**DATASET CONTENT**:
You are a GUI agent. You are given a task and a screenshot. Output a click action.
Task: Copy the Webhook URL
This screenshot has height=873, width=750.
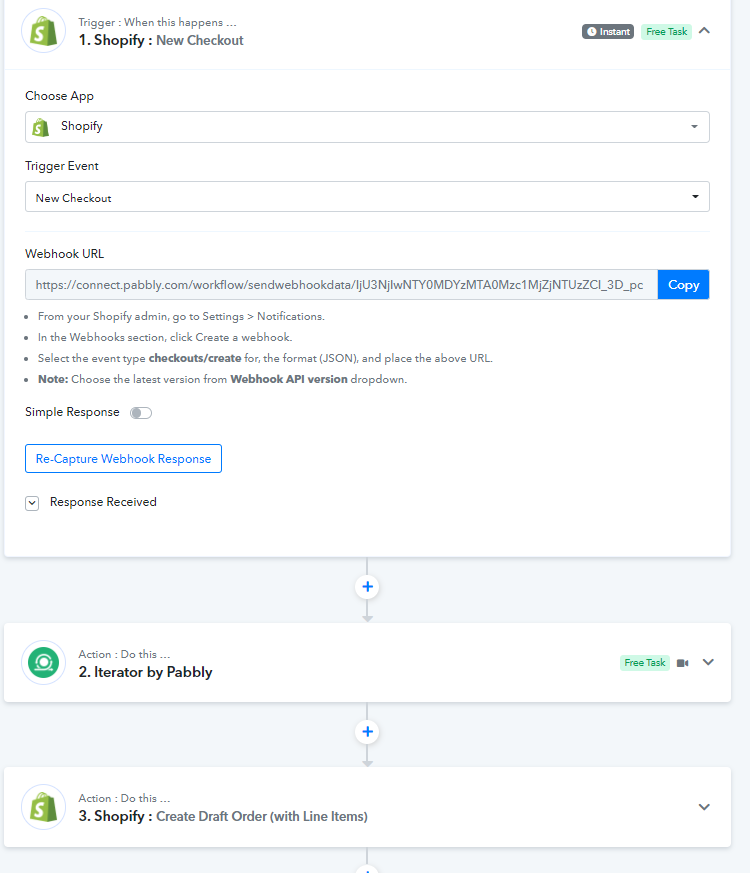(x=683, y=285)
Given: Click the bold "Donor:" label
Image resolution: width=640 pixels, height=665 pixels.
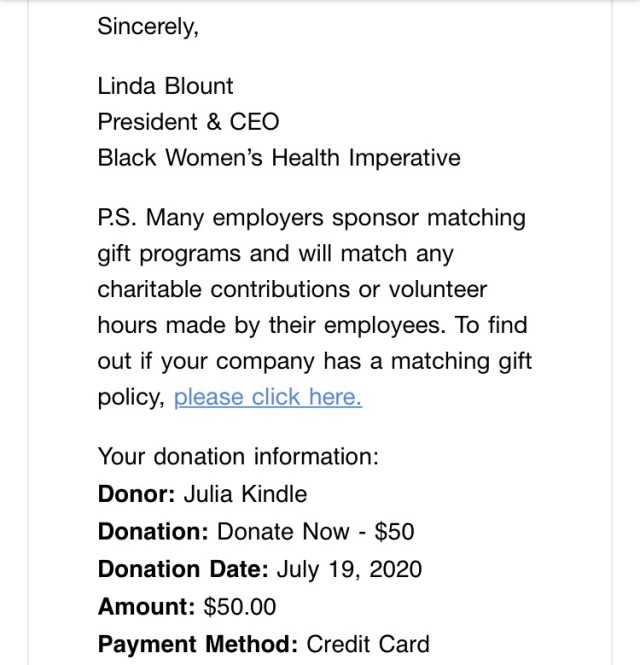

**PROMPT**: I need the lines from the line containing "This screenshot has height=873, width=750." through the final line of the listing duplicated exactly, both ends included, with no pictures and nothing else.

**SOLUTION TO THE PROBLEM**:
This screenshot has height=873, width=750.
(x=683, y=285)
Given: Click the bold "Donor:" label
Image resolution: width=640 pixels, height=665 pixels.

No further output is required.